*Exercise objective:* Format the lines of the records below as a JSON list of strings, one string per line, and leave out any blank lines.
────────
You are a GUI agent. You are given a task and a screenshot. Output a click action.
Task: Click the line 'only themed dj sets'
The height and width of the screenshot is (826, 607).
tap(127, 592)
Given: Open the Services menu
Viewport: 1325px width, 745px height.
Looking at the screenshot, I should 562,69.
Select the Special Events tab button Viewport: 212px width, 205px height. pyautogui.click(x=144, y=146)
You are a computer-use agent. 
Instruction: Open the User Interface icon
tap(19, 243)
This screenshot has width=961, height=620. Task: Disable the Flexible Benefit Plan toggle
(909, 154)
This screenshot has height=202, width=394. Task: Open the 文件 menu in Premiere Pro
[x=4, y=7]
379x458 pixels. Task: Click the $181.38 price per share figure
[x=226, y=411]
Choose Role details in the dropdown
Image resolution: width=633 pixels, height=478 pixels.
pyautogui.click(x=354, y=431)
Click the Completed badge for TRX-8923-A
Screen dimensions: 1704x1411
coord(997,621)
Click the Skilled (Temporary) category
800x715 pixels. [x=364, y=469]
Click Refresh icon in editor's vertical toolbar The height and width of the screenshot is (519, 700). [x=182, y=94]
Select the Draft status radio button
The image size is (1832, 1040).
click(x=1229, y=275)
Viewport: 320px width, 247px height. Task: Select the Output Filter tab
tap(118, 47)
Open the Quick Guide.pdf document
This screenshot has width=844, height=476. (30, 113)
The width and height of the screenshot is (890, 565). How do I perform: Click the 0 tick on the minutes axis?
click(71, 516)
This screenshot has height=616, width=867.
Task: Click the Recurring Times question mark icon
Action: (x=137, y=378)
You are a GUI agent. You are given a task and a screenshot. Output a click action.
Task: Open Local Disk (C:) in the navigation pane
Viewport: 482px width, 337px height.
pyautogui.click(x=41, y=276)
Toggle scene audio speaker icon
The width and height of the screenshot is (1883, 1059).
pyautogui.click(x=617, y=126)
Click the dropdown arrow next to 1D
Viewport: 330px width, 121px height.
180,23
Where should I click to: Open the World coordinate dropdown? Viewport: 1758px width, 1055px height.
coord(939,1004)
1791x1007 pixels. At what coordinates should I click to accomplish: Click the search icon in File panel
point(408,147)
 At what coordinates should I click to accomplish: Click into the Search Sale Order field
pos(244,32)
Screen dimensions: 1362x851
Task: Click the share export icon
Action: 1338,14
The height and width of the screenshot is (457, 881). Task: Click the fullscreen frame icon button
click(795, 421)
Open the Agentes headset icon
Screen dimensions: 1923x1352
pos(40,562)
────────
*Solved exercise:*
[
  "You are a GUI agent. You are given a task and a screenshot. Output a click action.",
  "Task: Click the line 'only themed dj sets'",
  "The height and width of the screenshot is (826, 607).",
  "tap(127, 592)",
  "Given: Open the Services menu",
  "Viewport: 1325px width, 745px height.",
  "Looking at the screenshot, I should 562,69.",
  "Select the Special Events tab button Viewport: 212px width, 205px height. pyautogui.click(x=144, y=146)",
  "You are a computer-use agent. ",
  "Instruction: Open the User Interface icon",
  "tap(19, 243)",
  "This screenshot has width=961, height=620. Task: Disable the Flexible Benefit Plan toggle",
  "(909, 154)",
  "This screenshot has height=202, width=394. Task: Open the 文件 menu in Premiere Pro",
  "[x=4, y=7]",
  "379x458 pixels. Task: Click the $181.38 price per share figure",
  "[x=226, y=411]",
  "Choose Role details in the dropdown",
  "Image resolution: width=633 pixels, height=478 pixels.",
  "pyautogui.click(x=354, y=431)",
  "Click the Completed badge for TRX-8923-A",
  "Screen dimensions: 1704x1411",
  "coord(997,621)",
  "Click the Skilled (Temporary) category",
  "800x715 pixels. [x=364, y=469]",
  "Click Refresh icon in editor's vertical toolbar The height and width of the screenshot is (519, 700). [x=182, y=94]",
  "Select the Draft status radio button",
  "The image size is (1832, 1040).",
  "click(x=1229, y=275)",
  "Viewport: 320px width, 247px height. Task: Select the Output Filter tab",
  "tap(118, 47)",
  "Open the Quick Guide.pdf document",
  "This screenshot has width=844, height=476. (30, 113)",
  "The width and height of the screenshot is (890, 565). How do I perform: Click the 0 tick on the minutes axis?",
  "click(71, 516)",
  "This screenshot has height=616, width=867.",
  "Task: Click the Recurring Times question mark icon",
  "Action: (x=137, y=378)",
  "You are a GUI agent. You are given a task and a screenshot. Output a click action.",
  "Task: Open Local Disk (C:) in the navigation pane",
  "Viewport: 482px width, 337px height.",
  "pyautogui.click(x=41, y=276)",
  "Toggle scene audio speaker icon",
  "The width and height of the screenshot is (1883, 1059).",
  "pyautogui.click(x=617, y=126)",
  "Click the dropdown arrow next to 1D",
  "Viewport: 330px width, 121px height.",
  "180,23",
  "Where should I click to: Open the World coordinate dropdown? Viewport: 1758px width, 1055px height.",
  "coord(939,1004)",
  "1791x1007 pixels. At what coordinates should I click to accomplish: Click the search icon in File panel",
  "point(408,147)",
  " At what coordinates should I click to accomplish: Click into the Search Sale Order field",
  "pos(244,32)",
  "Screen dimensions: 1362x851",
  "Task: Click the share export icon",
  "Action: 1338,14",
  "The height and width of the screenshot is (457, 881). Task: Click the fullscreen frame icon button",
  "click(795, 421)",
  "Open the Agentes headset icon",
  "Screen dimensions: 1923x1352",
  "pos(40,562)"
]